State Sen. Fred Akshar’s latest Community Voice Survey follows a recent Siena College Poll that showed declining support for New York’s new bail law that releases many people charged with felonies without bail or bond. Akshar’s local poll showed a majority — 49 percent of respondents — said the changes were bad for New York, while 37 percent said new laws are good for the Empire State.
“It’s clear that as the public learns more and begins to see the practical consequences of this misguided new law, their opinions are shifting to align with district attorneys, and law enforcement professionals throughout the state,” said Akshar, whose 52nd District includes Tioga and Broome counties. “I’ve made it clear that I’ve been strongly opposed to this ill-conceived law, but I want to hear what the people of the 52nd Senate District think.”
Akshar’s constituents are still urged to visit Akshar.NYSenate.Gov and voice their opinion on whether they support or oppose the new bail law or feel that changes need to be made.

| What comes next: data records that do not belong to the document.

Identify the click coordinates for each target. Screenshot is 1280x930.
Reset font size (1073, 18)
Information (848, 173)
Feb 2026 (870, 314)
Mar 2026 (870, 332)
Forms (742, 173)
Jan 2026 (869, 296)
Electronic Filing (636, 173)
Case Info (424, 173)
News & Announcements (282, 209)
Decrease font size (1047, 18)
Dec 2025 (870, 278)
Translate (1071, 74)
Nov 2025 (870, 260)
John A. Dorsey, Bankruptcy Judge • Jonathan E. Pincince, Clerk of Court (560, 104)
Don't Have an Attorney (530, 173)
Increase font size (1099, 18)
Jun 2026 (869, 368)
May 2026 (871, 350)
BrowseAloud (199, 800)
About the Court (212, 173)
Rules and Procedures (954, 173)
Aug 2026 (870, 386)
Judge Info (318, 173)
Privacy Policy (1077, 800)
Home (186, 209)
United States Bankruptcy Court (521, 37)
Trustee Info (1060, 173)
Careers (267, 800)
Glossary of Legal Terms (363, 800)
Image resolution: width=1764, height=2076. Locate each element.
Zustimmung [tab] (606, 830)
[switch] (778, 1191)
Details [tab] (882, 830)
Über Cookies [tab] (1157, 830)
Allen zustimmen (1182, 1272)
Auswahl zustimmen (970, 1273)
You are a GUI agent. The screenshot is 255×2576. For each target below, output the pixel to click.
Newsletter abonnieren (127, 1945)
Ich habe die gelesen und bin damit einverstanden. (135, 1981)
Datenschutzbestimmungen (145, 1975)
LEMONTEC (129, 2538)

The new bail reform measures were passed as part of the 2019-2020 Budget, and was passed solely through votes from Democratic members in both the Senate and Assembly.
“The law as currently written is a slap in the face to law-abiding citizens across the state,” said Akshar. “It’s created a revolving door that indiscriminately shuffles violent, non-violent, and repeat criminals in and out of the justice system as their crimes continue to multiply, but it’s not enough to criticize the terrible decisions those in power have made without offering solutions.
While Akshar does support a full repeal, he has also introduced legislation to fix key parts of the bail reform law, including a bill to restore bail for the violent and dangerous crimes, including manslaughter in the 2nd degree, criminally negligent homicide, reckless assault of a child, facilitating a sexual performance by a child, aggravated vehicular manslaughter, menacing, unlawful imprisonment, arson, criminal possession of a weapon on school grounds, failure to register as a sex offender, aggravated cruelty to animals, animal torture, stalking, burglary, robbery, hate crimes, patronizing a person for prostitution in a school zone, money laundering in support of terrorism, and aggravated assault.
Akshar also introduced legislation to remove the option of cashless bail if the arrested individual has been convicted of a felony in the past 10 years.